Always read product labels for the most up-to-date allergen information. Visit hellofresh.co.nz/foodinfo for allergen and ingredient information. If you have received a substitute ingredient, please be aware allergens may have changed
3 clove
garlic
1 packet
basmati rice
1
carrot
½
lemon
1 bag
green beans
1 packet
chicken thigh
1 tin
coconut milk
1 sachet
Chicken-Style Stock Powder
1 bag
coriander
1 packet
Crushed Roasted Cashews
(Contains cashews; )
1 bag
Asian Greens
1 packet
Ginger & Lemongrass Paste
(May be present Egg, Milk, Gluten, Soy, Fish, Sesame, Almond, Cashew, Brazil Nut, Hazelnut, Macadamia, Pecan, Pistachio, Walnut, Pine Nut. )
olive oil
20 g
butter
(Contains Milk; )
1.5 cup
water
½ tbs
sesame oil
(Contains Sesame; )
½ tbs
brown sugar
1 tbs
soy sauce
(Contains Gluten, Soy; )
Finely chop the garlic. In a medium saucepan, melt the butter with a dash of olive oil over a medium heat. Cook 1/2 the garlic until fragrant, 1-2 minutes. Add the basmati rice, the water and a pinch of salt, stir, then bring to the boil. Reduce the heat to low and cover with a lid. Cook for 10 minutes, then remove from the heat and keep covered until the rice is tender and the water is absorbed, 10 minutes.
TIP: The rice will finish cooking in its own steam so don't peek!
While the rice is cooking, thinly slice the carrot into half-moons. Cut the lemon into wedges. Roughly chop the Asian greens. Trim and halve the green beans.
In a large frying pan, heat a drizzle of olive oil over a medium-high heat. Cook the carrot and green beans, tossing, until softened, 4-5 minutes.

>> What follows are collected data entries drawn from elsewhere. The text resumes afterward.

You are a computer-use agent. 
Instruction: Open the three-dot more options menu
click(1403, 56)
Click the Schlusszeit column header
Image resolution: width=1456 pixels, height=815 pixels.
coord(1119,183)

Add the Asian greens, sesame oil and remaining garlic and cook until fragrant, 1-2 minutes. Transfer the veggies to a bowl, season with salt and pepper and cover to keep warm.
Season the chicken thigh. Wipe out the frying pan, then return to a medium-high heat with a drizzle of olive oil. Cook the chicken until cooked through, 10-14 minutes each side (cook in batches if your pan is getting crowded). Transfer to a plate.
TIP: The chicken is cooked through when it's no longer pink inside.
Return the frying pan to a medium heat with a drizzle of olive oil. Cook the ginger & lemongrass paste until fragrant, 1 minute. Add the coconut milk, brown sugar, chicken-style stock powder, a squeeze of lemon juice and the soy sauce. Cook until slightly thickened, 3-4 minutes. Return the chicken (plus any resting juices) to the pan and turn to coat. Season to taste.
TIP: Cover the pan with a lid if the paste starts to spatter!
Divide the garlic rice between bowls. Top with the Asian sesame veggies and coconut, lemongrass and ginger chicken, spooning over the sauce from the pan. Tear over the coriander and garnish with crushed roasted cashews. Serve with any remaining lemon wedges.